Im Kern geht es beim S&OP um die Harmonisierung von Angebot und Nachfrage sowie die Definition eines einheitlichen Plans für Produktion und Vertrieb. Ausgehend von der Nachfrageprognose, die den Input von Key Accounts und Vertriebsmitarbeitern nutzt, werden monatlich die Bedarfe mit den vorhandenen Produktionskapazitäten abgeglichen. Ergeben sich Differenzen so werden diese im sogenannten Alignment-Meeting ganzheitlich
bewertet und Lösungen sowie Kompromisse zu einer Konsensplanung zusammengeführt. Ein effektiver S&OP-Prozess adressiert dabei insbesondere die Probleme, die sich aus ungeplanten Abweichungen wie beispielsweise Betriebsausfällen ergeben und leitet Maßnahmen ab, die Angebot und Nachfrage wieder in ein Gleichgewicht bringen und Bullwhip-Effekte vermeiden. Richtig verstanden kann der S&OP-Prozess dabei zu einem wertvollen Wettbewerbsvorteil für Unternehmen werden und einen entscheidenden Beitrag auf dem Weg zur Supply Chain Excellence liefern.
Schematischer Ablauf des Sales und Operations Planning
Wir haben sechs Erfolgsfaktoren identifiziert, die wesentliche Voraussetzungen schaffen und mit denen sich die Potenziale eines übergreifenden S&OP-Prozesses erschließen lassen.
1. Eine ganzheitliche Supply Chain Sicht schaffen:
Ein effektives Supply-Chain-Management erfordert alle drei Planungsebenen (strategisch, taktisch und operativ) als integrale Bestandteile der Supply Chain zu berücksichtigen und voneinander abzugrenzen. Während der S&OP-Prozess primär die taktische Ebene mit einem Planungshorizont von 12-18 Monaten rollierend fokussiert, sollte die strategische Planung neben der Gestaltung des Produktionsnetzwerkes auch die Bedarfsseite z. B. in Form des Produktlebenszyklus-Managements und Pricings umfassen. Die wochen- und tagesgenaue Produktionsplanung und -steuerung finden auf der operativen Ebene und deutlich dezentraler als der S&OP-Prozess statt. Für stabile Planungsprozesse benötigt man Transparenz hinsichtlich der Ziele und Umfänge der drei Planungsebenen sowie klar definierte Schnittstellen.

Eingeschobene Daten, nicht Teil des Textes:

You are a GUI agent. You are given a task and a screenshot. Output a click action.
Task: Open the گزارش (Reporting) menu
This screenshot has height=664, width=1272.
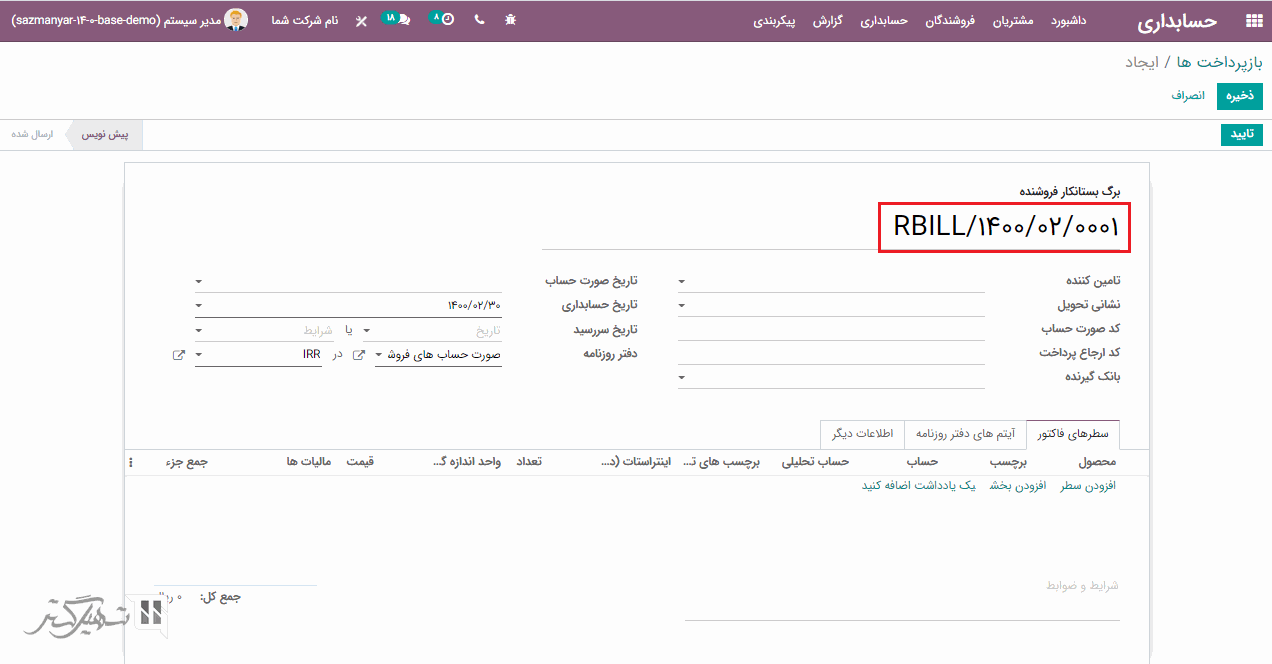828,21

2. Ursachen und Auswirkungen von Nachfrageschwankungen verstehen:
Welche Einflüsse haben verschiedene Impact-Faktoren auf die Nachfrage (saisonale Schwankungen, Wettbewerber etc.)? Wie verhalten sich neue Produkte am Markt? Welche Auswirkungen haben Nachfrageschwankungen auf die Produktion? Ein S&OP-Prozess kann nur funktionieren, wenn Unternehmen ein Verständnis für Nachfragemuster entwickeln und Strategien definieren wie die Variabilität entlang der Supply Chain am besten gemanagt werden kann.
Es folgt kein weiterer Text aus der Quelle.